The first such issue was the massive amount of dynamic objects present in our game world. The premise of The Riftbreaker is that you are a scientist exploring an exoplanet inhabited by numerous alien species of flora and fauna. The player is often attacked by hordes of alien creatures with numbers going into thousands. Each of those creatures has to cast an individual shadow, which is problematic. Coupled with a dynamic vegetation system reacting to wind, shockwaves, and bending forces applied by other entities it was a real optimization issue. 


Thousands of entities interact with each other in real-time.

The main problem was caused by the way that the top-level acceleration structure for raytracing processes data. It is a structure that stores information about entities in the scene for further use during the raycasting pass.
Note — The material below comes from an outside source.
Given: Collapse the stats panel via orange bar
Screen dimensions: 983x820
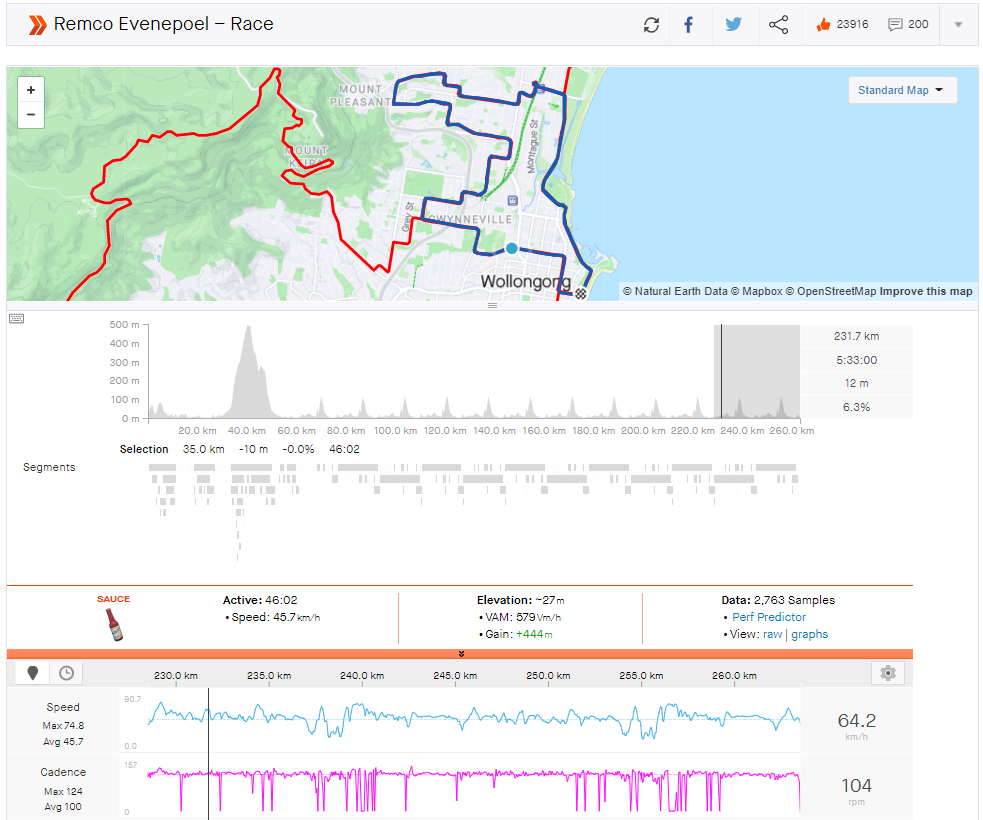Looking at the screenshot, I should click(460, 654).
This structure can only take in data in the form of a pre-baked bottom-level acceleration structure that contains object vertex information. It is not an issue if we are talking about rocks or buildings, however, all units with skeletal, dynamically blended animation, as well as dynamic vegetation do not fit the assumption of ‘pre-baked’ data at all.


All entities ‘bake’ their current state every frame. Since most objects are animated, we need to have the exact information about their vertex all the time. Here you can see the slight differences in rotation between the buildings - if we didn’t take those into account, the results of the raytracing pass would be inaccurate.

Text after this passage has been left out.